» The input:
-*-*-
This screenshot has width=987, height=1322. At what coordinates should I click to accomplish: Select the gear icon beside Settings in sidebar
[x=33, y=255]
-*-*-
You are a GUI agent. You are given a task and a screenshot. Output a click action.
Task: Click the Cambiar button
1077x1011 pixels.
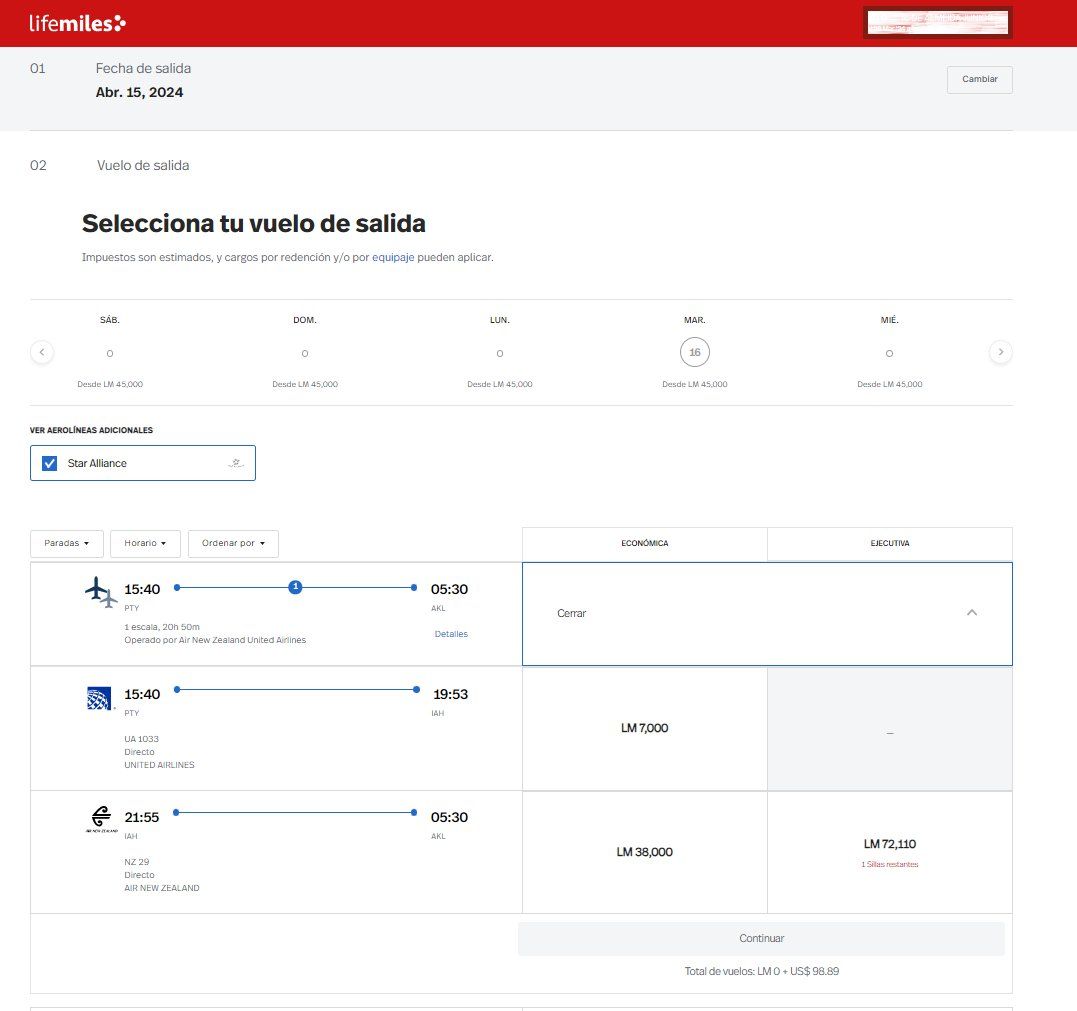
-*-*-
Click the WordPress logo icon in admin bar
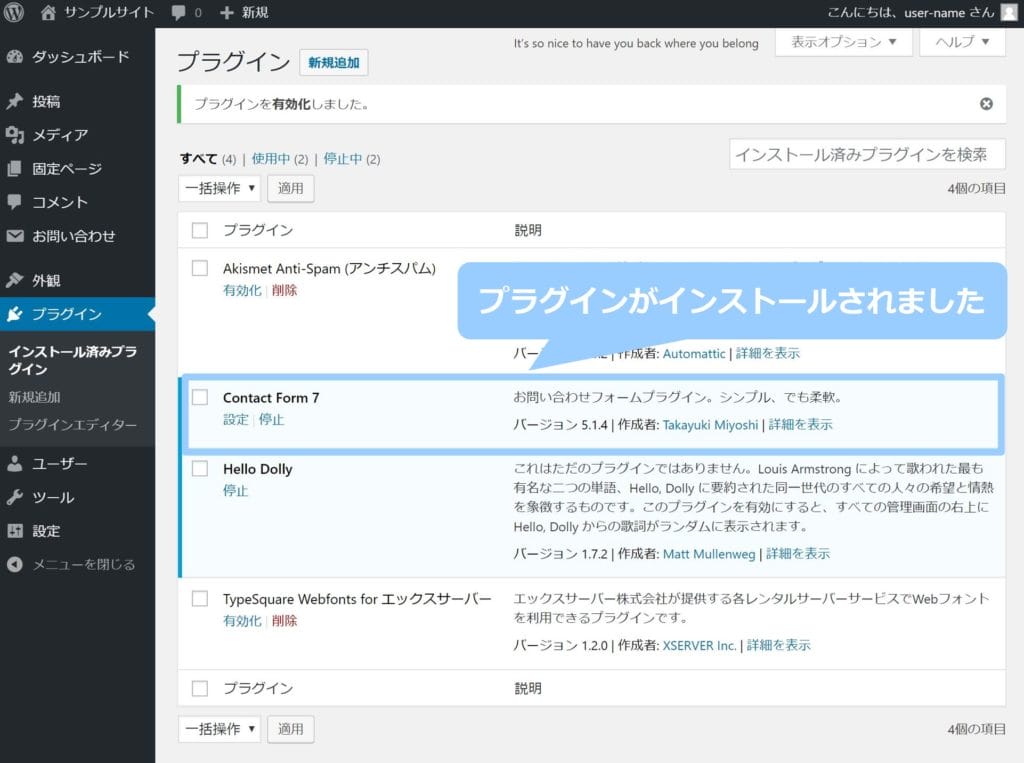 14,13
-*-*-
» What you need to do: Your answer should be the exact lines above from the one with "You are a GUI" through the one with "1077x1011 pixels.", both included, and nothing besides.

» Task answer:
You are a GUI agent. You are given a task and a screenshot. Output a click action.
Task: Click the Cambiar button
1077x1011 pixels.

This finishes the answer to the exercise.